#### [Given request A]
Translate this sentence from the Radio & Television News excerpt into Spanish: "Alaska and Hawaii were added to the Union as the 49th and 50th states, respectively, in 1959."
#### [Given request B]
List each distinct year mentioned in the Radio & Television News excerpt, in the order it first appears.
--- Extract provided ---
March 1957 Radio & Television News

March 1957 Radio & Television News Cover - RF Cafe[Table of Contents]

Wax nostalgic about and learn from the history of early electronics. See articles from Radio & Television News, published 1919-1959. All copyrights hereby acknowledged.

Alaska and Hawaii were added to the Union as the 49th and 50th states, respectively, in 1959. Prior to that time, both were referred to as possessions or territories. This story from a 1957 edition of Radio & Television News refers to Bell Telephone Systems and the U.S. Army Signal Corps laying the first cable for opening commercial telephone service between Port Angeles (near Seattle), Washington, and Ketchikan, Territory of Alaska. The 900 mile, submarine cable carried 36 circuits, and took 2 years to install at a cost of $20 million ($192 million in 2021 money per the BLS). Work conditions for crews were nowhere near as accommodating or protected against accidents as they are today. As with so many things, our forebears sacrificed life and limb, literally, to bring us to the comfortable existence we enjoy today. The men in these and other vintage photos I post deserve your gratitude.
--- Supplied records ---
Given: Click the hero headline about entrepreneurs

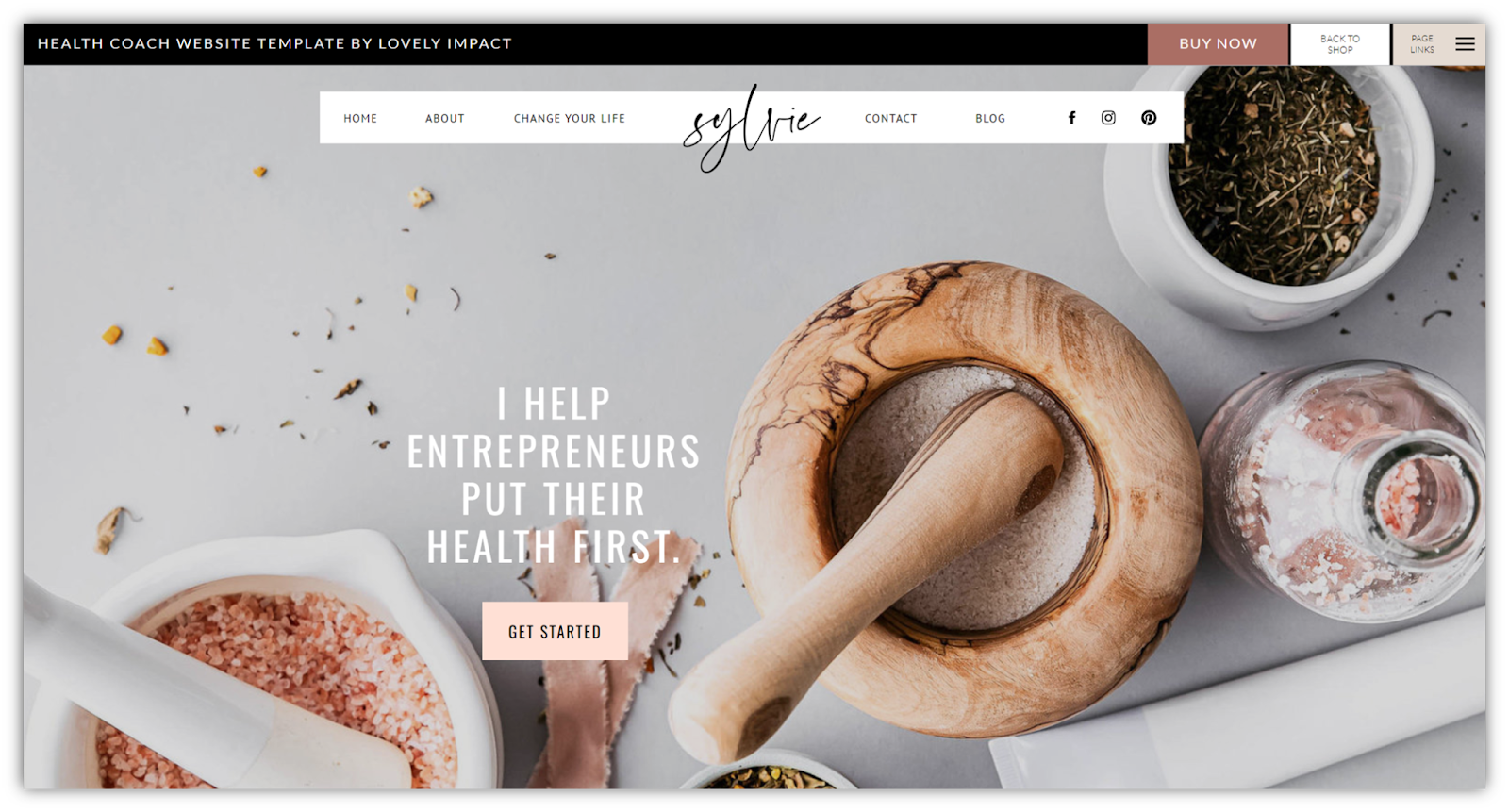Looking at the screenshot, I should click(554, 475).
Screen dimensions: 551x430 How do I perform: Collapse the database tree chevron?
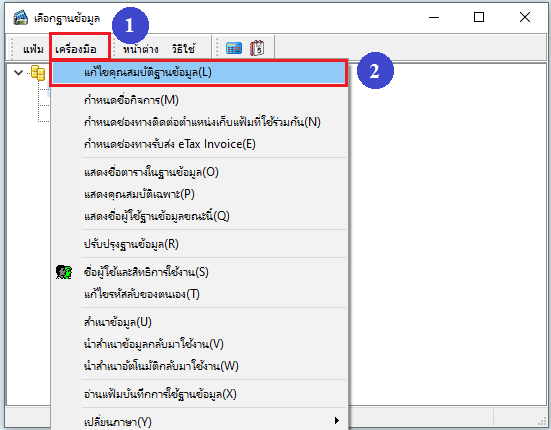18,73
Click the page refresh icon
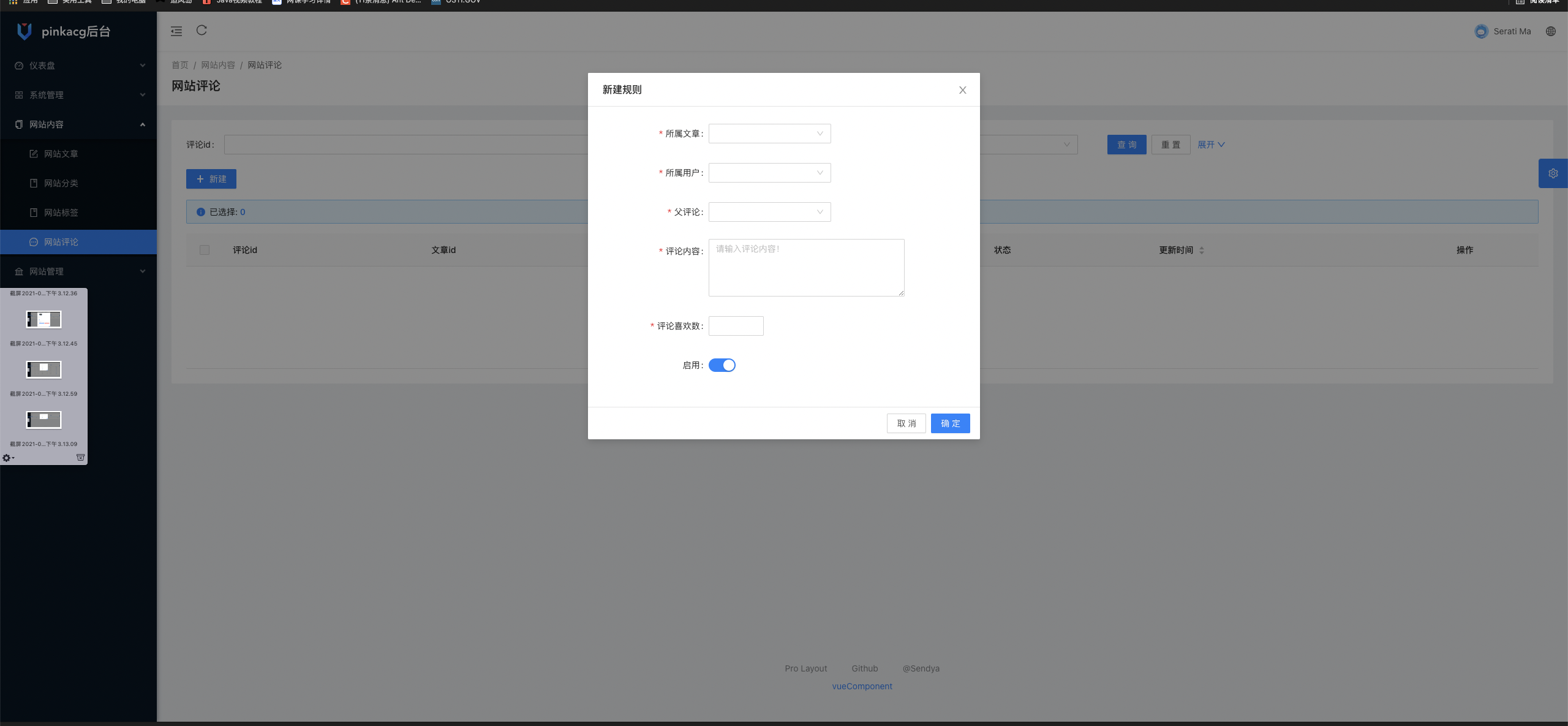This screenshot has width=1568, height=726. pyautogui.click(x=202, y=31)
---
#### [Final answer A]
Alaska y Hawái fueron incorporados a la Unión como los estados 49.º y 50.º, respectivamente, en 1959.

#### [Final answer B]
1957, 1919, 1959, 2021